= Wilcrest Baptist Church =

Church in Houston, Texas, USA

Wilcrest Baptist Church is a Baptist church in Houston Texas. It is affiliated with the Southern Baptist Convention.

==History==
Wilcrest was founded in 1970 in what was then the primarily Caucasian suburb of Alief, Texas, later annexed as part of Houston. The congregation matched the racial make-up of the community. However, during the 1980s the neighborhood had changed due to a phenomenon sometimes called white flight and had become primarily African-American.
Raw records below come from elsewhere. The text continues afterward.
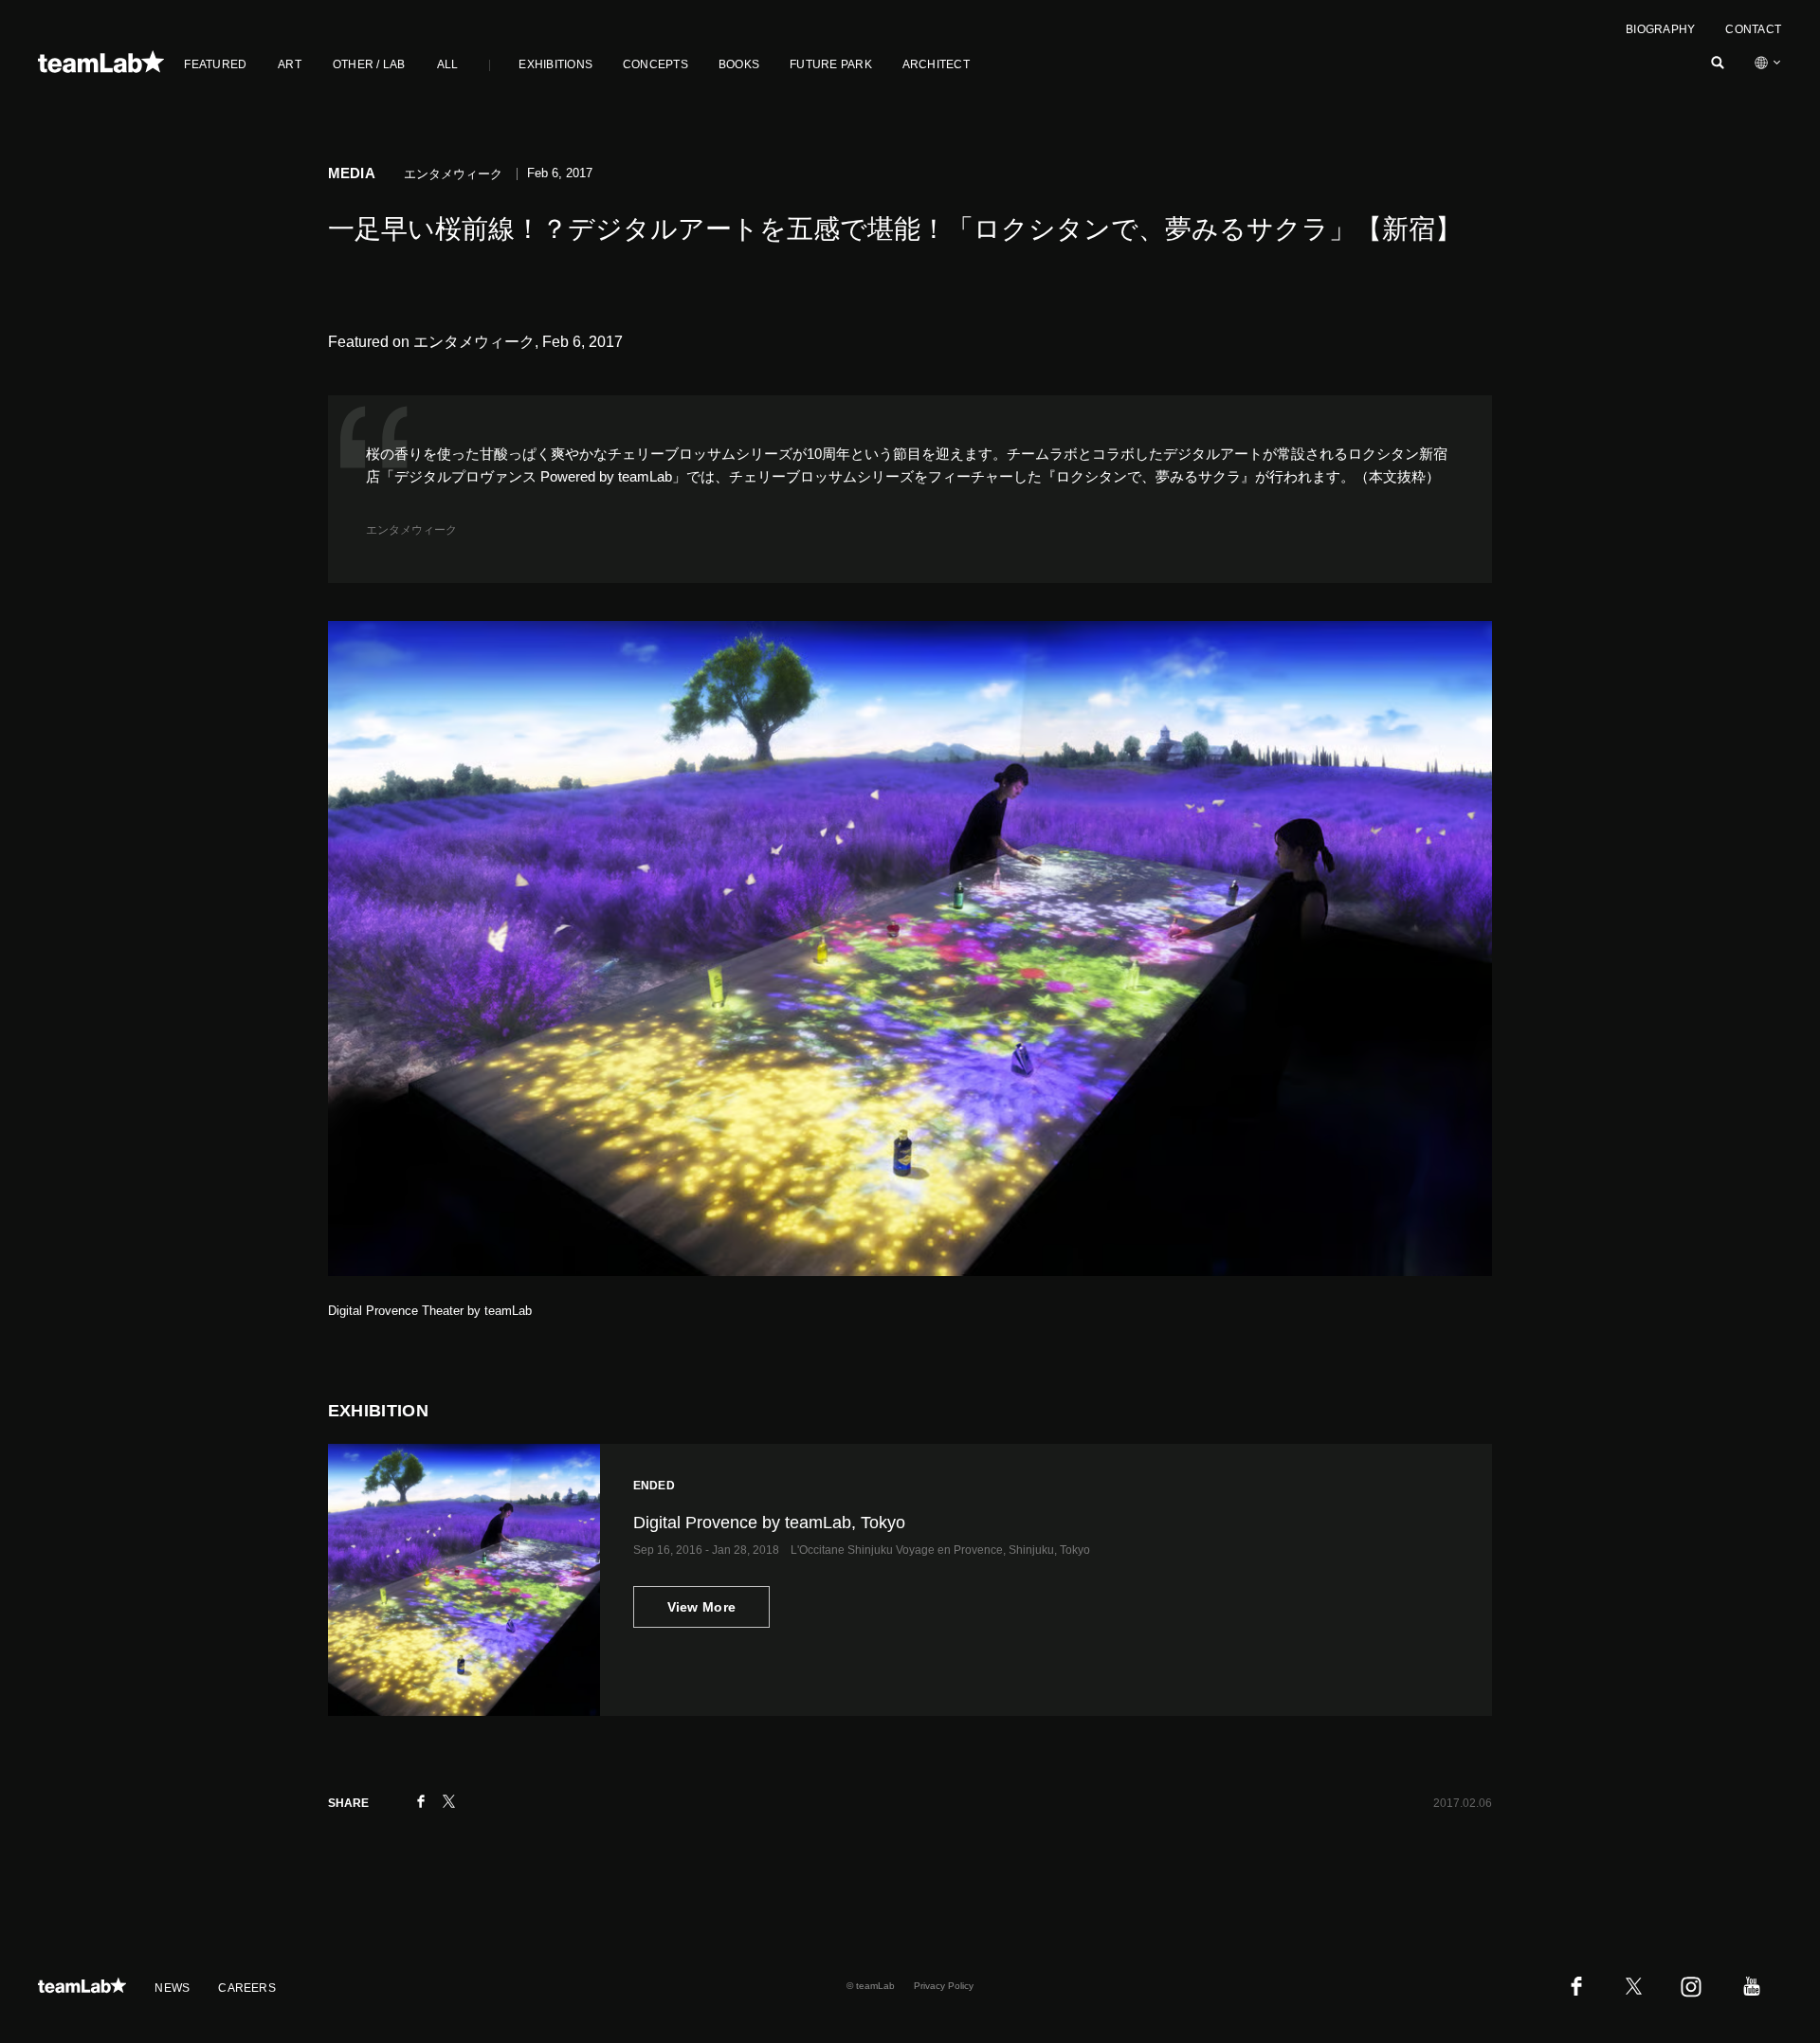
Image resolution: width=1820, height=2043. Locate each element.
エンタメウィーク (411, 530)
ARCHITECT (936, 64)
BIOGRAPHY (1660, 29)
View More (702, 1606)
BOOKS (739, 64)
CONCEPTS (655, 64)
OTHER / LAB (369, 64)
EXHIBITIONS (555, 64)
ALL (448, 64)
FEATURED (215, 64)
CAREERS (247, 1988)
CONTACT (1753, 29)
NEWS (172, 1988)
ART (289, 64)
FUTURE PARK (831, 64)
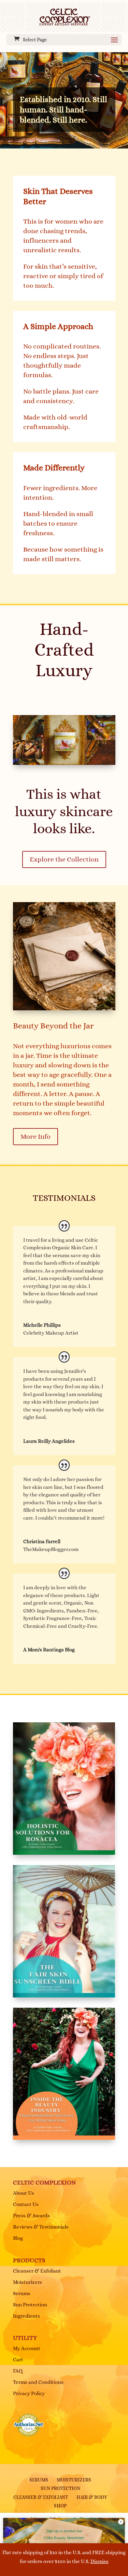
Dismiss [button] (99, 2561)
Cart (18, 2360)
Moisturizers (27, 2282)
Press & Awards (31, 2215)
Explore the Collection (64, 859)
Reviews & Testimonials (41, 2227)
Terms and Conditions (38, 2382)
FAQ (18, 2371)
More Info (35, 1136)
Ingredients (26, 2316)
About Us (23, 2193)
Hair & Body (91, 2497)
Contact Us (26, 2204)
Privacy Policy (29, 2393)
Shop (60, 2505)
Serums (21, 2293)
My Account (26, 2348)
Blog (18, 2238)
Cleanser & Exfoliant (37, 2271)
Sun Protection (30, 2305)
In 1989, the New York Times profiled a wedding conducted in Mandarin, between two graduate students from China whose parents could not attend because of travel restrictions in the wake of the Tiananmen Square Massacre By the early 21st Century the neighborhood around Wilcrest had not only multi-generational blacks, whites, and Latinos, but also new immigrants from Mexico, Nigeria, Cuba, Haiti, and Vietnam.

Former pastor Rodney Woo took over the church in 1992, by which time church membership was only 180 members and attendance was down to 200 per service. Himself interracial (his mother is white; his father part Chinese-American), Woo attended an all-black high school in Port Arthur, Texas. Although there were some calls from members to keep the church segregated, Woo quickly convinced the church to reach out to Christians from many backgrounds, and eventually built attendance up to about 500, including members from 47 nations. Dr. Woo left the church in 2010 to become pastor of International Baptist Church in Singapore.

In 2009, Dr. Rodney Woo wrote, The Color of Church: A Biblical and Practical Paradigm for Multiracial Churches, a book that documents the story of Wilcrest Baptist Church and how other churches can learn to develop more multi-ethnic church congregations.

In June 2011 Jonathan Williams became the senior pastor of Wilcrest Baptist Church.

Since August 2022 Dr. Timothy Melton now serves as the senior pastor at Wilcrest Baptist Church.